Statistically, we obviously aren’t there in terms of mortality or long term health impacts. Mentally, many people (and employers) are there. Morally is up for debate given the statistical bit. Public health officials are kind of all over the place on both the mental and moral aspects so it’s not surprising the public is also all over the place.
I will just speak to the statistical bits for the moment.
Long term health impacts: Although there have been people with post infection syndromes in the past, nothing with both the significance and scope of what we are seeing with Covid. The data is still pretty nebulous, but ballpark-ish @Beth33 ’s post above outlines them well. (Although, technically diseases like polio probably had a larger significance/scope in post-infection impacts, but we responded to those accordingly, so just thinking of diseases we treat like the flu.)
At a personal risk assessment for someone with no underlying vulnerabilities, the best analogy I can give is smoking. Many people choose to smoke, despite the known health risks, for various reasons. Some people choose not to smoke but are in smoke filled environments on a regular basis despite the known health consequences. We don’t have enough data to directly correlate how much health damage is done by different levels of smoke exposure vs different quantities of repeat Covid infections. Some people smoke and have no apparent related health problems. Some people are infected by Covid and have no apparent related health problems. But the correlation with poorer health is still very strong for both.

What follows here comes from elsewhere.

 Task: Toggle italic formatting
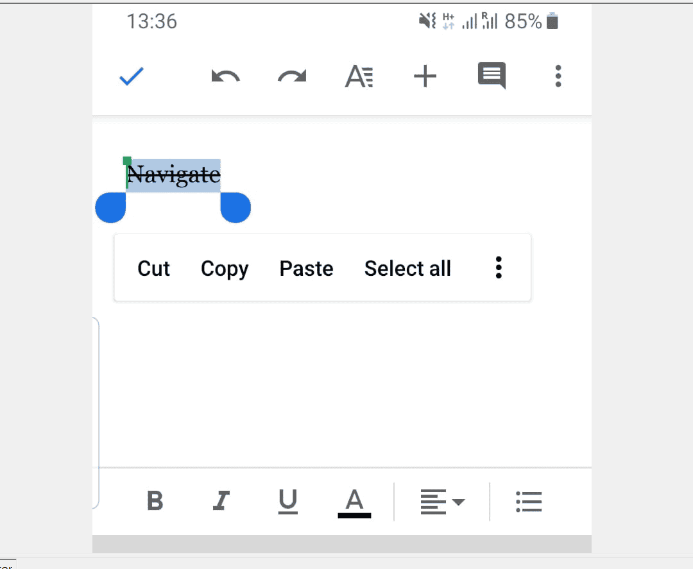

Until they get a handle on treating Long Covid, I would consider it in the same broad realm as smoking. Do I want my kids doing it or being exposed to it on a regular basis? Nope. Is it realistic to think they’ll never encounter a smoke-filled environment? Also nope. Are they likely to have health consequences from an occasional encounter? Still nope. Are they likely to have health consequences from extensive encounters? Yep. Where is the line? Therein lies the rub.
Mortality impacts: At a population level, it is clearly still no where near the flu. For the last 6 months of 2022, following the Omicron wave with widespread infection acquired immunity and vaccines (second generation ones most recently), it’s hard to imagine the immunity wall of protection being much higher. And yet…
~75k deaths in from July-December, so 150k on an annualized basis.
So from a mortality standpoint, the impact of Covid is still over twice as bad as flu and RSV combined. (And that’s assuming Covid deaths in the next 6 months aren’t more than the past 6 months, which I wouldn’t bet on.). And most think that Covid number is an undercount (probably by around 20%), whereas the flu and RSV number is an estimate that’s already got its undercount factored in.
It’s hard for me to understand treating it like the flu when the impacts are clearly so much more significant than the flu. It seems like the impacts are what should drive the level of response.